Comment les entreprises et les institutions financières peuvent-elles déjà divulguer leurs impacts et leurs dépendances ?

Les entreprises et les institutions financières doivent assurer un suivi de leurs performances et se préparer à rendre publiques les informations importantes liées à la nature :

  1. Contrôler régulièrement les progrès réalisés, à une fréquence adaptée à la nature de leurs engagements. Par exemple, un suivi trimestriel peut être approprié pour certains objectifs tels que la consommation d’eau ou les rejets polluants, tandis qu’un suivi sur 3 à 5 ans peut être approprié pour d’autres objectifs tels que l’abondance des espèces.
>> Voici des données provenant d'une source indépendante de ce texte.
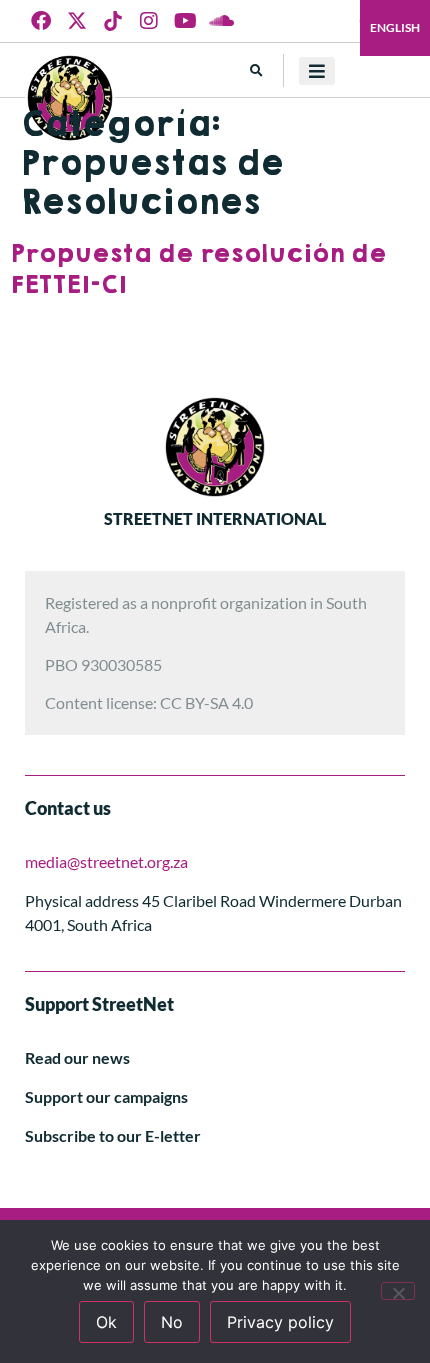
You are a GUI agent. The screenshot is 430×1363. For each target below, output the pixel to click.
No (172, 1322)
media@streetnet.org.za (106, 861)
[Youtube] (185, 21)
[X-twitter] (77, 21)
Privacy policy (280, 1322)
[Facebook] (41, 21)
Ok (106, 1322)
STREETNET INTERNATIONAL (215, 518)
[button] (256, 70)
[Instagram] (149, 21)
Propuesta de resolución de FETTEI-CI (198, 269)
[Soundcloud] (221, 21)
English (395, 27)
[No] (398, 1291)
  2. Rendre compte des progrès accomplis dans la réalisation des objectifs positifs pour la nature et communiquer les résultats aux principales parties prenantes tout au long du processus. Le Taskforce on Nature-related Financial Disclosures (TNFD) recommande aux dirigeants d’entreprise de communiquer :

    • la gouvernance : la manière dont les fonctions de surveillance et de prise de décision de l’organisation prennent en compte les risques et les opportunités liés à la nature.

    • la stratégie : l’intégration des effets réels et potentiels des risques et opportunités liés à la nature sur le modèle d’entreprise, la stratégie et la planification financière de l’organisation.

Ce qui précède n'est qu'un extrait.